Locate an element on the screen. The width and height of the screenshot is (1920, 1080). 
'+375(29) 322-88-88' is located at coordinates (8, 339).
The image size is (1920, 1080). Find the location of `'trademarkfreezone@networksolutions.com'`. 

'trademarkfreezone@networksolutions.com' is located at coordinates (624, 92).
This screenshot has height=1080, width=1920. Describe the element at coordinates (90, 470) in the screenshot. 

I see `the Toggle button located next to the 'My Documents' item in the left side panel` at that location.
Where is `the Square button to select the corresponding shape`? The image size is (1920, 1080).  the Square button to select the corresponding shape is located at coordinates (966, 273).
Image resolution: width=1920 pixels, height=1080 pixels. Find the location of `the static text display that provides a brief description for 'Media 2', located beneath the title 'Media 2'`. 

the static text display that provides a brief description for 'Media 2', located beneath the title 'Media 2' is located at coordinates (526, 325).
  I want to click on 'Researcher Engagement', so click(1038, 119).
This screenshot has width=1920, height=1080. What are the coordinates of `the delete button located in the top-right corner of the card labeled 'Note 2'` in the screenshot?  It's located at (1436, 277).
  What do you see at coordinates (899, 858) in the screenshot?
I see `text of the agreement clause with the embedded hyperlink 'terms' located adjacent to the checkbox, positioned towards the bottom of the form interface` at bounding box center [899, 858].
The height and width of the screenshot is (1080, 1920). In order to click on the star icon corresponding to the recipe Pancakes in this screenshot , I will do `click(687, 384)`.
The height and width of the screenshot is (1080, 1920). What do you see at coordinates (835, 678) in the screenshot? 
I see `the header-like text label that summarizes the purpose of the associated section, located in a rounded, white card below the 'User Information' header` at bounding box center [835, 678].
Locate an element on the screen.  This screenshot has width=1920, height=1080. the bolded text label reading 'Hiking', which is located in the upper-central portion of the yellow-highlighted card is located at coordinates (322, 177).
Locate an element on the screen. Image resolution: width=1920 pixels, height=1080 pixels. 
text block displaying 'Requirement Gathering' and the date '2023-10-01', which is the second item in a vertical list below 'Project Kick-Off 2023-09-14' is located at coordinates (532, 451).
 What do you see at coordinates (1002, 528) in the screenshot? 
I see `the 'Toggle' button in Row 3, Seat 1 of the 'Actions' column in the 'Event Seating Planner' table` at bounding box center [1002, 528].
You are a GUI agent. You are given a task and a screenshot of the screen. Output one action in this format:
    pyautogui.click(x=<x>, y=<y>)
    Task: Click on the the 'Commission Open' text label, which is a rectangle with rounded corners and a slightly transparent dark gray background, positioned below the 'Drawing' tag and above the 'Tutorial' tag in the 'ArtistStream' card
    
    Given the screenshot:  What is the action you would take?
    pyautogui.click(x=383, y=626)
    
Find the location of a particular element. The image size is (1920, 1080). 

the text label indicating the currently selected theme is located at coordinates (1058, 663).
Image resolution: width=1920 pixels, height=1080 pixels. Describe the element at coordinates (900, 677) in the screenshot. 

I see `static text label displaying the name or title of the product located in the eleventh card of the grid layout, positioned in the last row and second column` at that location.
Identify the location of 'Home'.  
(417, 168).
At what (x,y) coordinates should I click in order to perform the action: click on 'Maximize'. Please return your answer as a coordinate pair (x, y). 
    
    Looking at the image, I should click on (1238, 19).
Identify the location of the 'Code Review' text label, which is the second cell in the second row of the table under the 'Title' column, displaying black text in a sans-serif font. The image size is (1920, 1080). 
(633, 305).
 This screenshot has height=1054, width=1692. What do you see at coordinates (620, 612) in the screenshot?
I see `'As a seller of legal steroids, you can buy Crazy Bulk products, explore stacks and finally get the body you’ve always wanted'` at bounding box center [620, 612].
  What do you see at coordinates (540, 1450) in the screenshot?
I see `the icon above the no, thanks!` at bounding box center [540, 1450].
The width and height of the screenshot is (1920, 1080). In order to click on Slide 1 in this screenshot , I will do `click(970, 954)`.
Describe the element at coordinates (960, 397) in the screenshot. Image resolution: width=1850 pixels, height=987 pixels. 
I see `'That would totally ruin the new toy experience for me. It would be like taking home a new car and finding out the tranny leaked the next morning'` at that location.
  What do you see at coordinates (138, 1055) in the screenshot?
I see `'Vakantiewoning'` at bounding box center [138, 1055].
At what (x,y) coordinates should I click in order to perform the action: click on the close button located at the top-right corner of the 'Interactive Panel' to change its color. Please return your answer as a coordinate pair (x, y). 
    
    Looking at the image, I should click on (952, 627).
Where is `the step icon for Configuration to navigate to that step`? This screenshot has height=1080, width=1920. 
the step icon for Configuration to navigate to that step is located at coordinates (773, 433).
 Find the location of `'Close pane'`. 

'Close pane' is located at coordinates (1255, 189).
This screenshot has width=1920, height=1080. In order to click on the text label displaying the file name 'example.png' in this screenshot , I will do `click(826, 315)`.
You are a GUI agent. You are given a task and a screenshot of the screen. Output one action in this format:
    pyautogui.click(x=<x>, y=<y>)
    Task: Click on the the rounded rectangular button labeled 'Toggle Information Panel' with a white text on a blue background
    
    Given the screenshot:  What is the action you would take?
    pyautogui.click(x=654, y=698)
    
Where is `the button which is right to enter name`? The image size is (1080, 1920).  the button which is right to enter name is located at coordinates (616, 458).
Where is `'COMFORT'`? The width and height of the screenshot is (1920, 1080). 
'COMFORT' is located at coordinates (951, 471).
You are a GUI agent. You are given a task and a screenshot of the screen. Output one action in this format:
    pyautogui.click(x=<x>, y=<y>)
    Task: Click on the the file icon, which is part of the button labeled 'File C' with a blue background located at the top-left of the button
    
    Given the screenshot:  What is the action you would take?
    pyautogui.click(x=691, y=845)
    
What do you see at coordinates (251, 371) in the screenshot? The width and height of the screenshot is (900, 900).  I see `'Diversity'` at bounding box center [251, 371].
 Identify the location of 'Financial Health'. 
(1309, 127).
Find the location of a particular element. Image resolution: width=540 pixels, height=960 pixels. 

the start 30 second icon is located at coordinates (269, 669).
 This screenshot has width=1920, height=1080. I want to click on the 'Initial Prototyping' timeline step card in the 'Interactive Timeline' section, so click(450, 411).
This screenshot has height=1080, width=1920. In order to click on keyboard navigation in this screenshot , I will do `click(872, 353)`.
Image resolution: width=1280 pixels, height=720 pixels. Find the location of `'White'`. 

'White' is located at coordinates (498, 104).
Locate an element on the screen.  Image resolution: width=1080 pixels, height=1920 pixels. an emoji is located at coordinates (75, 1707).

# # #

REQUIREMENTS - Please convert every line of the items above into a JSON list of strings, one string per line, leaving out blank lines.

FINAL RESULT -
[
  "Locate an element on the screen. The width and height of the screenshot is (1920, 1080). ",
  "'+375(29) 322-88-88' is located at coordinates (8, 339).",
  "The image size is (1920, 1080). Find the location of `'trademarkfreezone@networksolutions.com'`. ",
  "'trademarkfreezone@networksolutions.com' is located at coordinates (624, 92).",
  "This screenshot has height=1080, width=1920. Describe the element at coordinates (90, 470) in the screenshot. ",
  "I see `the Toggle button located next to the 'My Documents' item in the left side panel` at that location.",
  "Where is `the Square button to select the corresponding shape`? The image size is (1920, 1080).  the Square button to select the corresponding shape is located at coordinates (966, 273).",
  "Image resolution: width=1920 pixels, height=1080 pixels. Find the location of `the static text display that provides a brief description for 'Media 2', located beneath the title 'Media 2'`. ",
  "the static text display that provides a brief description for 'Media 2', located beneath the title 'Media 2' is located at coordinates (526, 325).",
  "  I want to click on 'Researcher Engagement', so click(1038, 119).",
  "This screenshot has width=1920, height=1080. What are the coordinates of `the delete button located in the top-right corner of the card labeled 'Note 2'` in the screenshot?  It's located at (1436, 277).",
  "  What do you see at coordinates (899, 858) in the screenshot?",
  "I see `text of the agreement clause with the embedded hyperlink 'terms' located adjacent to the checkbox, positioned towards the bottom of the form interface` at bounding box center [899, 858].",
  "The height and width of the screenshot is (1080, 1920). In order to click on the star icon corresponding to the recipe Pancakes in this screenshot , I will do `click(687, 384)`.",
  "The height and width of the screenshot is (1080, 1920). What do you see at coordinates (835, 678) in the screenshot? ",
  "I see `the header-like text label that summarizes the purpose of the associated section, located in a rounded, white card below the 'User Information' header` at bounding box center [835, 678].",
  "Locate an element on the screen.  This screenshot has width=1920, height=1080. the bolded text label reading 'Hiking', which is located in the upper-central portion of the yellow-highlighted card is located at coordinates (322, 177).",
  "Locate an element on the screen. Image resolution: width=1920 pixels, height=1080 pixels. ",
  "text block displaying 'Requirement Gathering' and the date '2023-10-01', which is the second item in a vertical list below 'Project Kick-Off 2023-09-14' is located at coordinates (532, 451).",
  " What do you see at coordinates (1002, 528) in the screenshot? ",
  "I see `the 'Toggle' button in Row 3, Seat 1 of the 'Actions' column in the 'Event Seating Planner' table` at bounding box center [1002, 528].",
  "You are a GUI agent. You are given a task and a screenshot of the screen. Output one action in this format:",
  "    pyautogui.click(x=<x>, y=<y>)",
  "    Task: Click on the the 'Commission Open' text label, which is a rectangle with rounded corners and a slightly transparent dark gray background, positioned below the 'Drawing' tag and above the 'Tutorial' tag in the 'ArtistStream' card",
  "    Given the screenshot:  What is the action you would take?",
  "    pyautogui.click(x=383, y=626)",
  "Find the location of a particular element. The image size is (1920, 1080). ",
  "the text label indicating the currently selected theme is located at coordinates (1058, 663).",
  "Image resolution: width=1920 pixels, height=1080 pixels. Describe the element at coordinates (900, 677) in the screenshot. ",
  "I see `static text label displaying the name or title of the product located in the eleventh card of the grid layout, positioned in the last row and second column` at that location.",
  "Identify the location of 'Home'.  ",
  "(417, 168).",
  "At what (x,y) coordinates should I click in order to perform the action: click on 'Maximize'. Please return your answer as a coordinate pair (x, y). ",
  "    Looking at the image, I should click on (1238, 19).",
  "Identify the location of the 'Code Review' text label, which is the second cell in the second row of the table under the 'Title' column, displaying black text in a sans-serif font. The image size is (1920, 1080). ",
  "(633, 305).",
  " This screenshot has height=1054, width=1692. What do you see at coordinates (620, 612) in the screenshot?",
  "I see `'As a seller of legal steroids, you can buy Crazy Bulk products, explore stacks and finally get the body you’ve always wanted'` at bounding box center [620, 612].",
  "  What do you see at coordinates (540, 1450) in the screenshot?",
  "I see `the icon above the no, thanks!` at bounding box center [540, 1450].",
  "The width and height of the screenshot is (1920, 1080). In order to click on Slide 1 in this screenshot , I will do `click(970, 954)`.",
  "Describe the element at coordinates (960, 397) in the screenshot. Image resolution: width=1850 pixels, height=987 pixels. ",
  "I see `'That would totally ruin the new toy experience for me. It would be like taking home a new car and finding out the tranny leaked the next morning'` at that location.",
  "  What do you see at coordinates (138, 1055) in the screenshot?",
  "I see `'Vakantiewoning'` at bounding box center [138, 1055].",
  "At what (x,y) coordinates should I click in order to perform the action: click on the close button located at the top-right corner of the 'Interactive Panel' to change its color. Please return your answer as a coordinate pair (x, y). ",
  "    Looking at the image, I should click on (952, 627).",
  "Where is `the step icon for Configuration to navigate to that step`? This screenshot has height=1080, width=1920. ",
  "the step icon for Configuration to navigate to that step is located at coordinates (773, 433).",
  " Find the location of `'Close pane'`. ",
  "'Close pane' is located at coordinates (1255, 189).",
  "This screenshot has width=1920, height=1080. In order to click on the text label displaying the file name 'example.png' in this screenshot , I will do `click(826, 315)`.",
  "You are a GUI agent. You are given a task and a screenshot of the screen. Output one action in this format:",
  "    pyautogui.click(x=<x>, y=<y>)",
  "    Task: Click on the the rounded rectangular button labeled 'Toggle Information Panel' with a white text on a blue background",
  "    Given the screenshot:  What is the action you would take?",
  "    pyautogui.click(x=654, y=698)",
  "Where is `the button which is right to enter name`? The image size is (1080, 1920).  the button which is right to enter name is located at coordinates (616, 458).",
  "Where is `'COMFORT'`? The width and height of the screenshot is (1920, 1080). ",
  "'COMFORT' is located at coordinates (951, 471).",
  "You are a GUI agent. You are given a task and a screenshot of the screen. Output one action in this format:",
  "    pyautogui.click(x=<x>, y=<y>)",
  "    Task: Click on the the file icon, which is part of the button labeled 'File C' with a blue background located at the top-left of the button",
  "    Given the screenshot:  What is the action you would take?",
  "    pyautogui.click(x=691, y=845)",
  "What do you see at coordinates (251, 371) in the screenshot? The width and height of the screenshot is (900, 900).  I see `'Diversity'` at bounding box center [251, 371].",
  " Identify the location of 'Financial Health'. ",
  "(1309, 127).",
  "Find the location of a particular element. Image resolution: width=540 pixels, height=960 pixels. ",
  "the start 30 second icon is located at coordinates (269, 669).",
  " This screenshot has width=1920, height=1080. I want to click on the 'Initial Prototyping' timeline step card in the 'Interactive Timeline' section, so click(450, 411).",
  "This screenshot has height=1080, width=1920. In order to click on keyboard navigation in this screenshot , I will do `click(872, 353)`.",
  "Image resolution: width=1280 pixels, height=720 pixels. Find the location of `'White'`. ",
  "'White' is located at coordinates (498, 104).",
  "Locate an element on the screen.  Image resolution: width=1080 pixels, height=1920 pixels. an emoji is located at coordinates (75, 1707)."
]